Tomorrow, Dr. Haleh Esfandiari, a scholar specializing in Middle Eastern cultural and political development, will visit Davidson to address the campus on her work and experiences.
“One Woman’s Story of Captivity in Iran” will relate the incidents and implications of her 2007 imprisonment by the Irani government. She was first detained and interrogated for trying to leave the country after her passport had been stolen.
Esfiandiari claims that during subsequent questioning she was pressured into making a false confession of anti-government activities, a confession which she later withdrew. She was released after 110 days of solitary confinement in Evin Prison.

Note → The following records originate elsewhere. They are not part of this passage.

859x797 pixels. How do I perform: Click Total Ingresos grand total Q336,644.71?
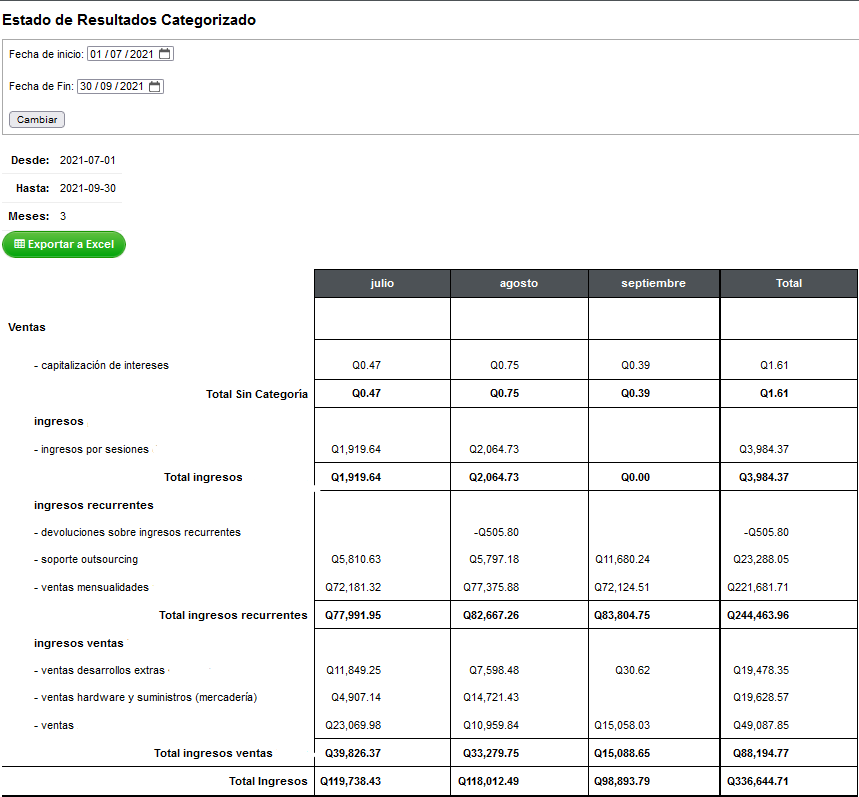pos(758,781)
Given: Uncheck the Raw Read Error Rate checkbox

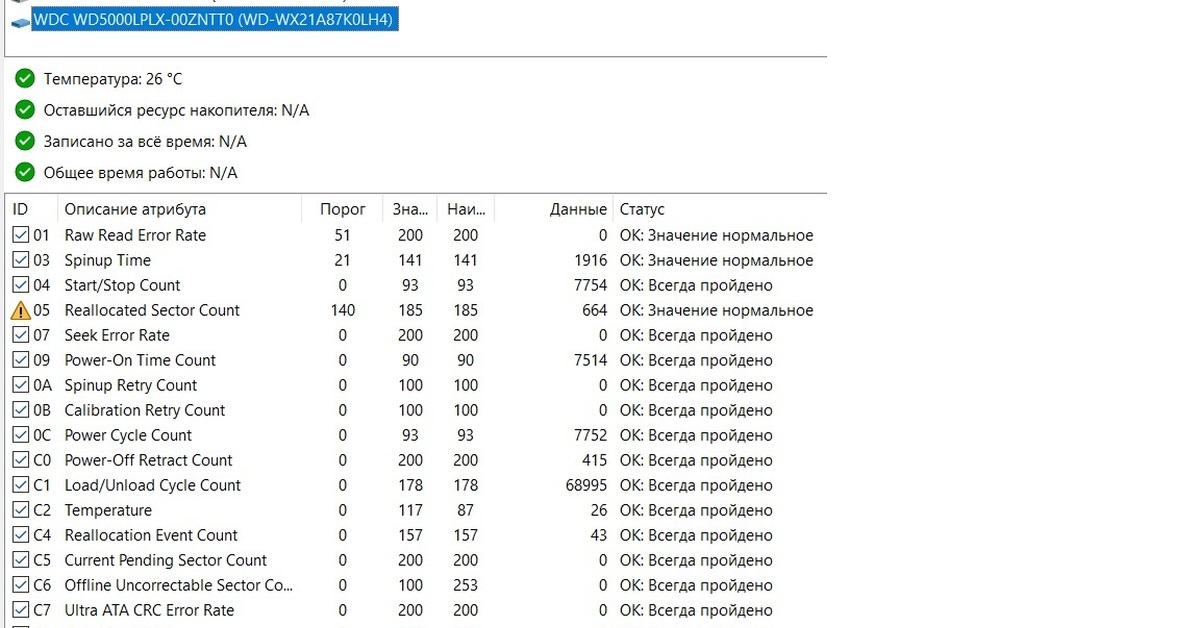Looking at the screenshot, I should point(20,235).
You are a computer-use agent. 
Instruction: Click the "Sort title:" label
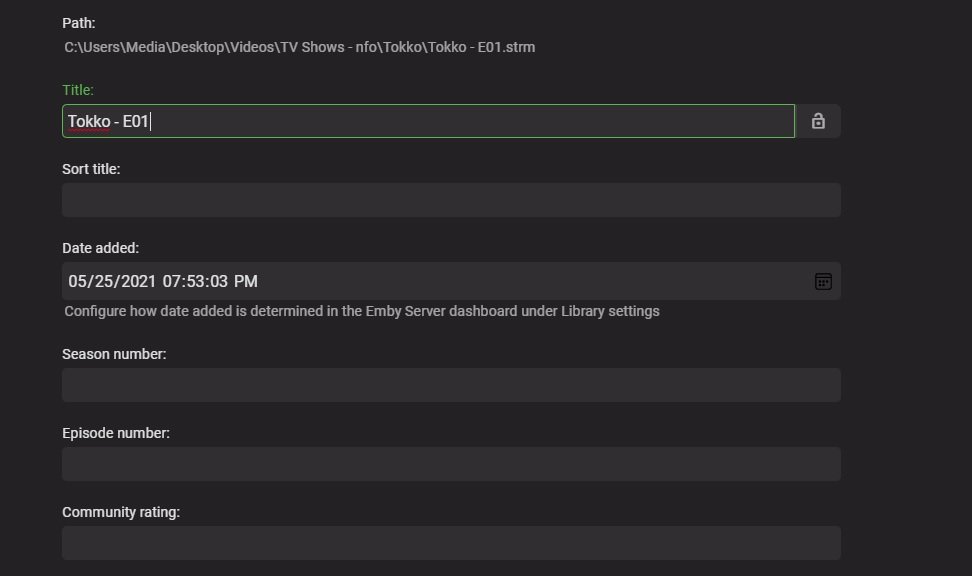pos(91,169)
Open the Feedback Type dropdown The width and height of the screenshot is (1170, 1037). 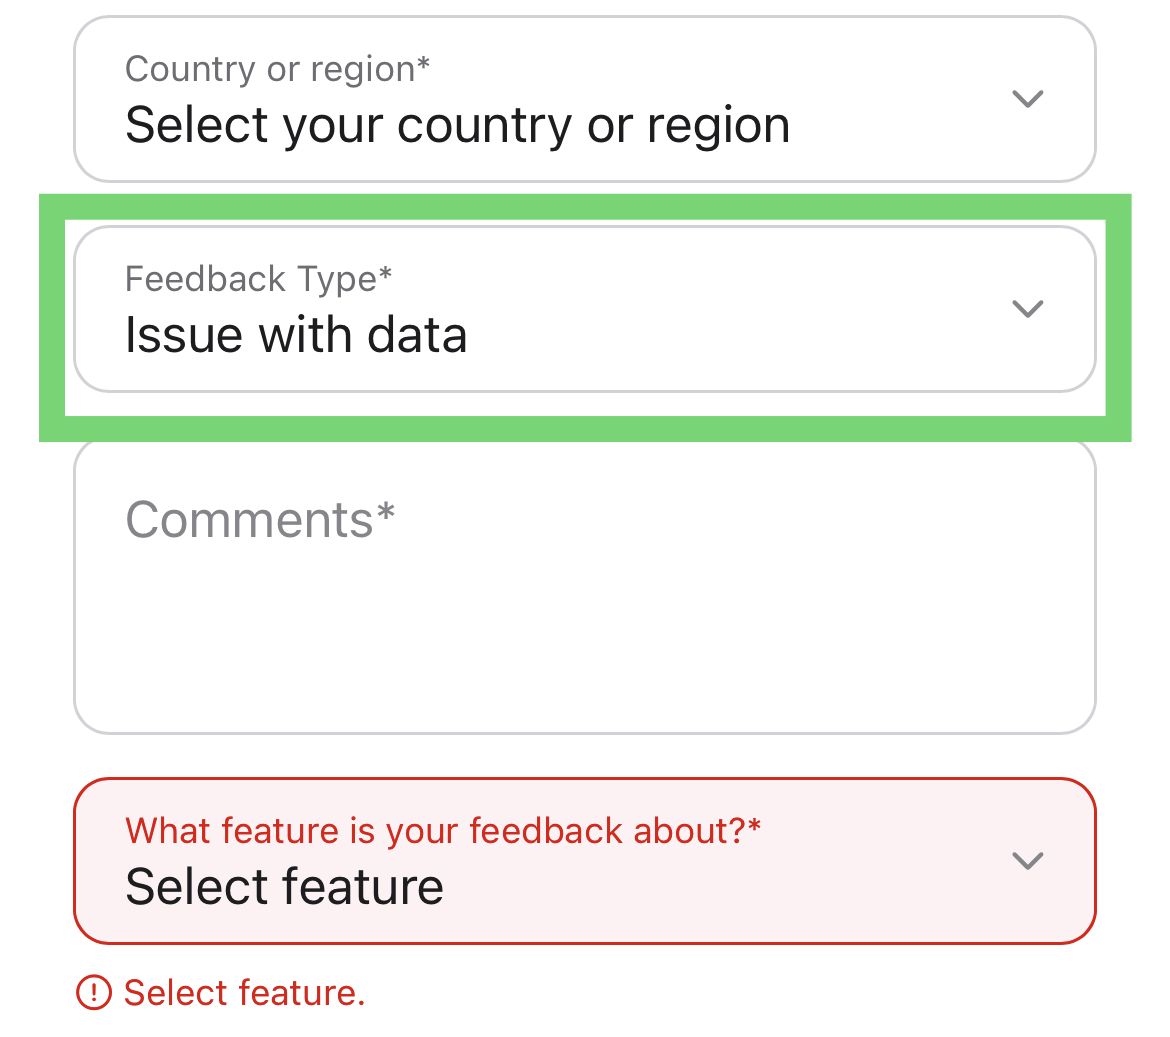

Esfiandiari is the Director of the Middle East Program at the Woodrow Wilson International Center for Scholars in Washington, D.C., where she received that position after serving as a fellow from 1995-1996.
She is the author of “My Prison, My Home: One Woman’s Story of Captivity in Iran,” forthcoming from Harper Collins Publishers this month, as well as “Reconstructed Lives: Women and Iran’s Islamic Revolution” (1997).
Esfiandiari served as the Deputy Secretary General of the Women’s Organization of Iran and has also worked at Princeton University, where she served as a professor of Persian language and literature, and is the recipient of a MacArthur Foundation Grant.
Esfiandiari is visiting Davidson with the sponsorship of the World Affairs Council of Charlotte and in response to the invitation of Anna Van Hollen ’12, who worked with Dr. Esfiandiari at the Woodrow Wilson Center last summer.
“I think this is a really special opportunity for students because Haleh’s story is so unique,” Van Hollen said. “Her story of being imprisoned in her home country is as informative as it is moving. Every time you turn on the news these days there are people talking about Iran, but it is really rare that you hear from someone that has actually grown up there or actually been imprisoned there and Haleh has done both.”
The lecture will take place in the C. Shaw Smith 900 room at 5:30 p.m. and is free and open to the public.